Hayden Taylor Lindley (born 2 September 2002) is an English footballer who currently plays as a midfielder for Premier League club Aston Villa. Lindley is a product of the Aston Villa Academy and was also on the books of Manchester City and Blackburn Rovers as a junior.

Career

Early career
After impressing for the under-eights team of local side Honley Junior Football Club, Lindley joined the youth setup at Blackburn Rovers in October 2008. Soon after, he also began training with Manchester City's academy at a site in Bradford. Lindley was also approached by Leeds United but did not join them. Lindley remained with City until July 2019, when he departed to join Aston Villa.

Aston Villa
On 8 January 2021, Lindley made his first team debut for Aston Villa as a substitute in a FA Cup third round tie against Liverpool, after Villa had been forced to name a team of inexperienced academy players following a large amount of positive COVID-19 tests affected the first team.
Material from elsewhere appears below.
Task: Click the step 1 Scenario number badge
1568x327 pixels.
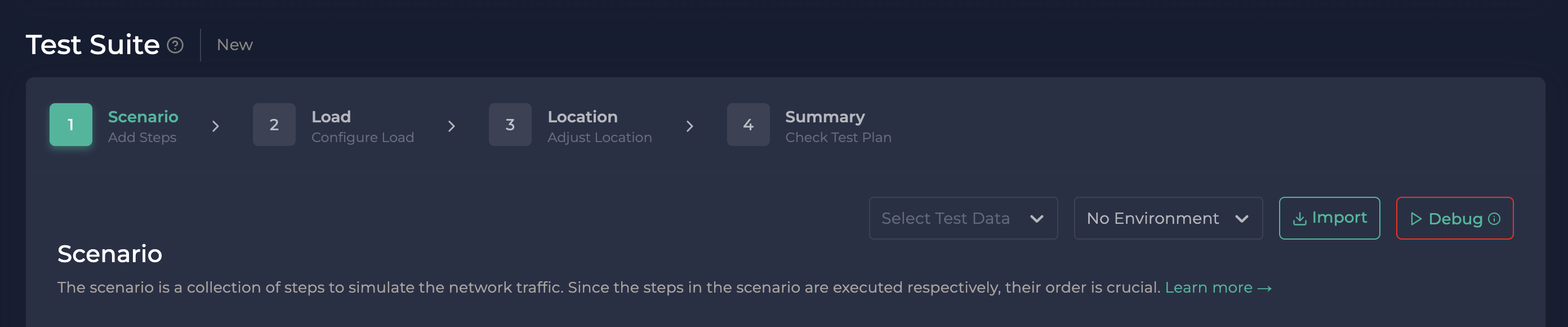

On 24 May 2021, Lindley was part of the Aston Villa U18s team that won the FA Youth Cup, beating Liverpool U18s 2–1 in the final.

On 7 July 2021, he was one of several young players who signed a new contract with Aston Villa. Lindley again appeared for the first team on 24 August 2021 in Villa's away EFL Cup victory at Barrow, coming off the bench in the second half as a substitute for Frédéric Guilbert.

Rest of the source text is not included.